O que o STF decidiu agora
O julgamento mais recente consolidou um ponto central: a vaquejada não foi liberada de maneira automática. O entendimento fixado pelo STF é que a prática só se sustenta constitucionalmente quando respeita as salvaguardas legais de bem-estar animal.
Em comunicado divulgado após a sessão, o Ministério Público Federal informou que a maioria dos ministros validou o conjunto de normas hoje em vigor, mas deixou claro que os organizadores precisam observar critérios já previstos em lei para impedir maus-tratos.
O que muda na prática
A principal consequência é jurídica e operacional. A decisão reforça que o reconhecimento cultural da vaquejada não afasta a obrigação de proteção animal. Na prática, promotores, parques e organizadores continuam sujeitos a exigências de estrutura, manejo e acompanhamento dos bichos.
Segundo o MPF, o Supremo destacou que devem ser assegurados, entre outros pontos:
água e alimentação adequadas;
local de descanso para os animais;
prevenção de ferimentos e doenças;
instalações, ferramentas e utensílios apropriados;
assistência médico-veterinária;
uso de protetor de cauda nos bovinos;
condições adequadas da arena.
Isso significa que o debate, daqui para frente, tende a se concentrar menos na existência da vaquejada em tese e mais nas condições reais em que cada evento é realizado.
Por que esse tema voltou ao centro do STF
A controvérsia se arrasta há quase uma década. Em 2016, o próprio STF havia derrubado uma lei do Ceará por entender que a vaquejada, na forma analisada naquele processo, submetia animais à crueldade. A reação política veio em seguida, com a aprovação da Emenda Constitucional 96/2017, que passou a prever que práticas desportivas com animais não são consideradas cruéis quando forem manifestações culturais registradas como patrimônio imaterial e reguladas por lei específica que assegure o bem-estar animal.

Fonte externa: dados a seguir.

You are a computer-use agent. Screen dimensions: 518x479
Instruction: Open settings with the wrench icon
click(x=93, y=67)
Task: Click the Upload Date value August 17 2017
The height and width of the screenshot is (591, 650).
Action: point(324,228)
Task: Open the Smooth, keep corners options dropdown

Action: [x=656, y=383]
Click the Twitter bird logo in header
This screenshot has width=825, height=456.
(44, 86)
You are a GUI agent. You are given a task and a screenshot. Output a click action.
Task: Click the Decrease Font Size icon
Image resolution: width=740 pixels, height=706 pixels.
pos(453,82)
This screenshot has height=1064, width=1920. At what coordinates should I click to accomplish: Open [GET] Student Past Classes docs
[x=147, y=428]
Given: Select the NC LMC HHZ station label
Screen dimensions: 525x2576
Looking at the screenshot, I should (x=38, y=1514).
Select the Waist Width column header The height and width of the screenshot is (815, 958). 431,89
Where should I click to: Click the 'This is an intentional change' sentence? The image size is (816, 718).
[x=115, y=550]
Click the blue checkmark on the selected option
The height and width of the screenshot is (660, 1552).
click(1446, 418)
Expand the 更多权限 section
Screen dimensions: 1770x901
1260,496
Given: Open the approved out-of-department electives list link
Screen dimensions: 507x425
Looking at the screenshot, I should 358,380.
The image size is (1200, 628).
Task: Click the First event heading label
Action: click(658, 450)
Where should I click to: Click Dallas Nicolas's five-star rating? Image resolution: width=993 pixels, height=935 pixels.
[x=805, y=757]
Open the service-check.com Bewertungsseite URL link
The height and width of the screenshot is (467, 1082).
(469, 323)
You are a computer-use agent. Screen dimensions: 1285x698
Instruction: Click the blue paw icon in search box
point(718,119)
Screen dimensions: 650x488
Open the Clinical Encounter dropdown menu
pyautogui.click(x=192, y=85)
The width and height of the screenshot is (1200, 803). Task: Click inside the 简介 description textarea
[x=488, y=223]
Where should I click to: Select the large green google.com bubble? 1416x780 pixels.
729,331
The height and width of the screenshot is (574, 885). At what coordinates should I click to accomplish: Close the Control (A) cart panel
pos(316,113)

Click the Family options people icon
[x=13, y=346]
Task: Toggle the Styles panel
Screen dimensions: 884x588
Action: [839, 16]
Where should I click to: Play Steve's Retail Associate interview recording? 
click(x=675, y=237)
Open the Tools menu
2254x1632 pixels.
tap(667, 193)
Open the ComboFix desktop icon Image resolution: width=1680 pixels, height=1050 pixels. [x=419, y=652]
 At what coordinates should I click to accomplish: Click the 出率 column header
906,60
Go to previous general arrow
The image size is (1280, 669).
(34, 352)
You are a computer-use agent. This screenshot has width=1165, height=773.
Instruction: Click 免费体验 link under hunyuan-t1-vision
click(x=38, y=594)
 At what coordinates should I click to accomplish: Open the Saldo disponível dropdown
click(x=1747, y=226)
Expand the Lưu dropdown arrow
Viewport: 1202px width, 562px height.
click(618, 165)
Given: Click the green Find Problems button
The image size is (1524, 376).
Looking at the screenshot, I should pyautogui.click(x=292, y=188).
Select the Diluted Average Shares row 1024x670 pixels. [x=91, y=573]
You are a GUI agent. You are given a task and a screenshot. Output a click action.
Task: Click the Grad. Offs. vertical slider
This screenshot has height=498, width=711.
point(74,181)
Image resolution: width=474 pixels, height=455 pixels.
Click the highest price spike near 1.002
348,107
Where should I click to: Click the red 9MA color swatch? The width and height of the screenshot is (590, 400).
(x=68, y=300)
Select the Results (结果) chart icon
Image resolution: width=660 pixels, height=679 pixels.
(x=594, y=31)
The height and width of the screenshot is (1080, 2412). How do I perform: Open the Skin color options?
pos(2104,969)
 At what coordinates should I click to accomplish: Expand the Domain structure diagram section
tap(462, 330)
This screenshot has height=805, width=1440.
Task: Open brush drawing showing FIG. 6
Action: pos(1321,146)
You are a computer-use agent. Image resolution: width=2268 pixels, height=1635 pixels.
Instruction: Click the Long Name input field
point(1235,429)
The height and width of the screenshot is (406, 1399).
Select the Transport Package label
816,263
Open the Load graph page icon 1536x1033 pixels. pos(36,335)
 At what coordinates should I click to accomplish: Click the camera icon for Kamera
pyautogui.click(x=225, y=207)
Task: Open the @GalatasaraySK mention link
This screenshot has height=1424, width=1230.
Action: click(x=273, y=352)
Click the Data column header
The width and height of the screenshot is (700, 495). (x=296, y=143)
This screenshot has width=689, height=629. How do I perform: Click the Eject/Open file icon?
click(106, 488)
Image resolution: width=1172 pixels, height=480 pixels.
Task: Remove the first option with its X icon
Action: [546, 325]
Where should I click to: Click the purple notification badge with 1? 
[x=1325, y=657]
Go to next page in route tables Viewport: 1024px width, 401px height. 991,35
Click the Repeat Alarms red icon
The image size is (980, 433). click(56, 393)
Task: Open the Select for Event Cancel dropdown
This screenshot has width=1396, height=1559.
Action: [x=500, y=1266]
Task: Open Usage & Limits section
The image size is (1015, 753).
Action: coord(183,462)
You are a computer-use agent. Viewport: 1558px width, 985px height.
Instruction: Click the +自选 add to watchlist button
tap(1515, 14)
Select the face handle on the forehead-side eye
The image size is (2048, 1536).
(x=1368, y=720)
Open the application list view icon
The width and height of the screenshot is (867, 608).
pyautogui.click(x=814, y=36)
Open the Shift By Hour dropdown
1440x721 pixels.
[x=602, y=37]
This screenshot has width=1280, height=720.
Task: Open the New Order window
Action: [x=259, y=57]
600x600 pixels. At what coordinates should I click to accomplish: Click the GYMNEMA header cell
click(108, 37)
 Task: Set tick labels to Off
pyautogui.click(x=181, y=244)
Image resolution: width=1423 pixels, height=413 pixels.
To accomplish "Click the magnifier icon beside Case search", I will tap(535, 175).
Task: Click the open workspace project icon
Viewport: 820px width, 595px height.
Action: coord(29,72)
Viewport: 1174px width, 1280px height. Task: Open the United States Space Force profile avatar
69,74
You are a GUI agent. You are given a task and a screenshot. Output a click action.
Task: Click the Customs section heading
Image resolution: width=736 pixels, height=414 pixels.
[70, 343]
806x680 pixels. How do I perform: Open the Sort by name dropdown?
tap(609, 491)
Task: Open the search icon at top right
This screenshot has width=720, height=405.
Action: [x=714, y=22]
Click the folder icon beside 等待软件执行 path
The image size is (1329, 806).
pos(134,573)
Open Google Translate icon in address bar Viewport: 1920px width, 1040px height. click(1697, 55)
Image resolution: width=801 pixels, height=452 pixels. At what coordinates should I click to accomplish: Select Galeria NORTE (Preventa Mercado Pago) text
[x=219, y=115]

Depois disso, o Congresso também consolidou a proteção legal da atividade. A Lei 13.364/2016, posteriormente alterada em 2019, reconheceu o rodeio, a vaquejada e expressões correlatas como manifestações culturais e patrimônio cultural imaterial brasileiro, além de prever parâmetros ligados ao bem-estar animal.
Quem é afetado pela decisão
A decisão interessa diretamente a organizadores de vaquejadas, competidores, criadores, trabalhadores do setor e governos estaduais e municipais que autorizam ou fiscalizam eventos. Também tem impacto sobre entidades de proteção animal, que continuam com espaço para questionar judicialmente provas ou estruturas que desrespeitem as exigências legais.
Em outras palavras, o STF não encerrou a discussão sobre maus-tratos em casos concretos. O que a Corte fez foi reconhecer que a atividade pode existir dentro da Constituição se houver proteção efetiva aos animais.
O que continua valendo daqui para frente
Com o julgamento, permanece de pé o modelo construído após 2017: a vaquejada segue admitida como manifestação cultural, mas sob a condição de cumprimento rigoroso da legislação. Se houver falhas, omissões ou práticas cruéis, a realização do evento pode continuar sendo contestada por órgãos de controle e pela Justiça.
Para o leitor, o ponto essencial é este: a decisão do STF não equivale a uma autorização ampla e sem limites. O recado da Corte, no estado atual da lei, é que tradição cultural só se sustenta quando vier acompanhada de medidas concretas para evitar sofrimento animal.